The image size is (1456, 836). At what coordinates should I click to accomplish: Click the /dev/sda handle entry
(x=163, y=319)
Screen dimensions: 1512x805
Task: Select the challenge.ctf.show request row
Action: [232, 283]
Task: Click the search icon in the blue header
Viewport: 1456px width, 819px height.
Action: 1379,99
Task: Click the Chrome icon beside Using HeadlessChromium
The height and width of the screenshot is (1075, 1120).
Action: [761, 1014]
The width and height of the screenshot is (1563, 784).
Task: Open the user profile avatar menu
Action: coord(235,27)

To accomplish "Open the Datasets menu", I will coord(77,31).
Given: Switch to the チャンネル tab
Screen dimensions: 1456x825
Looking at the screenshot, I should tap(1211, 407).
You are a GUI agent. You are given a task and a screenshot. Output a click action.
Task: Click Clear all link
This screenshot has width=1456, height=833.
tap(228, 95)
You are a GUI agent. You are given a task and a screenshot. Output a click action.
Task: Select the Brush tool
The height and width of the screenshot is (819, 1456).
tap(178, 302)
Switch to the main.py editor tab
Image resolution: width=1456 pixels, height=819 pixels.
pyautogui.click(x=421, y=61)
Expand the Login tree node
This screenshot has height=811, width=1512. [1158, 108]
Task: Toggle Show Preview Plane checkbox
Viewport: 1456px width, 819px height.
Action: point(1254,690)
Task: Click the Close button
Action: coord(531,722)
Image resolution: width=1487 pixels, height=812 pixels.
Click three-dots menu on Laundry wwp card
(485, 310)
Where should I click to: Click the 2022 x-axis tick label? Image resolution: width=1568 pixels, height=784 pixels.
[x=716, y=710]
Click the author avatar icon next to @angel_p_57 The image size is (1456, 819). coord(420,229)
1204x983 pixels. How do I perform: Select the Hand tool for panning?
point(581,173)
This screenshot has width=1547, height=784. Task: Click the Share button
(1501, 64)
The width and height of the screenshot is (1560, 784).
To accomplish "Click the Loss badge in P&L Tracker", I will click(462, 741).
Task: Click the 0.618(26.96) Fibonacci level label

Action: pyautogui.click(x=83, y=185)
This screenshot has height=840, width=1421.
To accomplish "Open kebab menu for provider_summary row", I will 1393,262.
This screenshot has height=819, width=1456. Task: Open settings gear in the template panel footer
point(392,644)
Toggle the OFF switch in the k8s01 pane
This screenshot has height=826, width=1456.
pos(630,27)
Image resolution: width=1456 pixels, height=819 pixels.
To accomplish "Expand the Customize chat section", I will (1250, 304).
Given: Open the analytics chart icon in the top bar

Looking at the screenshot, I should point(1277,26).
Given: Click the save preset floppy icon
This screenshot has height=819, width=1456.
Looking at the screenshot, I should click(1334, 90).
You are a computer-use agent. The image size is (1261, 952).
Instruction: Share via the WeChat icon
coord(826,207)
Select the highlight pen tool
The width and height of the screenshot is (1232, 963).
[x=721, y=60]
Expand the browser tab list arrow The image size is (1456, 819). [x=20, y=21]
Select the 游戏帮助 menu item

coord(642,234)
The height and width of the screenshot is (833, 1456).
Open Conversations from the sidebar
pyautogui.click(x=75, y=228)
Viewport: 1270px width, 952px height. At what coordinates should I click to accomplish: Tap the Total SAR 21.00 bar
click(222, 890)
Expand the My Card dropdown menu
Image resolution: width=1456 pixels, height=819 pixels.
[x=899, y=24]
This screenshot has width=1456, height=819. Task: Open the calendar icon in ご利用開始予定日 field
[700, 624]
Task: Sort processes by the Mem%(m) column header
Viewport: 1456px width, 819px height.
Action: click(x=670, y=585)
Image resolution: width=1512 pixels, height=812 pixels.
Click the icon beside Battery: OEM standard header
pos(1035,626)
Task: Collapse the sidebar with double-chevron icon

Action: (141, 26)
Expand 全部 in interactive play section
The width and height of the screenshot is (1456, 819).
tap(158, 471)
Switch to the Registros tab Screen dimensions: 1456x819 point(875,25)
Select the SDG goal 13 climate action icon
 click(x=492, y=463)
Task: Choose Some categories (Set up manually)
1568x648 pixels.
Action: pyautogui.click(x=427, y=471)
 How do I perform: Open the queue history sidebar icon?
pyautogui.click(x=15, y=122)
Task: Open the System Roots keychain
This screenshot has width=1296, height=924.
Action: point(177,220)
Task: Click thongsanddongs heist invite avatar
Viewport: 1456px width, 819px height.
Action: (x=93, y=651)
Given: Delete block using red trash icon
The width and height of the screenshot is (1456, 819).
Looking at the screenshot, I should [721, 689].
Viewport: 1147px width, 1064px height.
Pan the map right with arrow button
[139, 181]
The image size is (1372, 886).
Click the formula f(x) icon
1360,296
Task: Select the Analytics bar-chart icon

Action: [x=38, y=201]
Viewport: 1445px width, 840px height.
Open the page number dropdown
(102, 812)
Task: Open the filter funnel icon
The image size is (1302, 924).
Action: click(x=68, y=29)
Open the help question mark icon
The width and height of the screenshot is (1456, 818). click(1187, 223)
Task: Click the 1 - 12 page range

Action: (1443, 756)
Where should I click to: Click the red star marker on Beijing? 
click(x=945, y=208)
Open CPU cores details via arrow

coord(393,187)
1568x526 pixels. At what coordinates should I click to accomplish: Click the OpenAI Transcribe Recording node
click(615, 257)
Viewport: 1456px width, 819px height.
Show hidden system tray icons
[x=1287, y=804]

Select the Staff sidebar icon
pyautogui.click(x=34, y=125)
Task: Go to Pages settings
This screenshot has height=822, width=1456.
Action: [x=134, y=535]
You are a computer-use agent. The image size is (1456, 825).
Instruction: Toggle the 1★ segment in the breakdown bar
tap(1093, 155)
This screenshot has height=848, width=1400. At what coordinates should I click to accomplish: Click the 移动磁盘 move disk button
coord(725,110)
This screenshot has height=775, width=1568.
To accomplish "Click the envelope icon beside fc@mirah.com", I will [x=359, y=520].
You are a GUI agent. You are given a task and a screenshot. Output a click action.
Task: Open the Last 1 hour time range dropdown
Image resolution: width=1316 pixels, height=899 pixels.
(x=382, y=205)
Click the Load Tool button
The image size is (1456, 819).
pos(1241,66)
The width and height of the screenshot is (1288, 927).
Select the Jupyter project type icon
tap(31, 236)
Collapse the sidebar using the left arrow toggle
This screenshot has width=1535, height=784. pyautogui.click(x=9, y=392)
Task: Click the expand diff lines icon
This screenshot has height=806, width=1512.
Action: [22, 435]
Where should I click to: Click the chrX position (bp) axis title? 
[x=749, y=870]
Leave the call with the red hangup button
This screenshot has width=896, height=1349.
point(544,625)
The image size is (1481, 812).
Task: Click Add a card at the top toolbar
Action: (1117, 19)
########
» **Work instructions**:
Look over the material above and report each line holding "section".

» **The answer**:
To accomplish "Expand the Customize chat section", I will (1250, 304).
Expand 全部 in interactive play section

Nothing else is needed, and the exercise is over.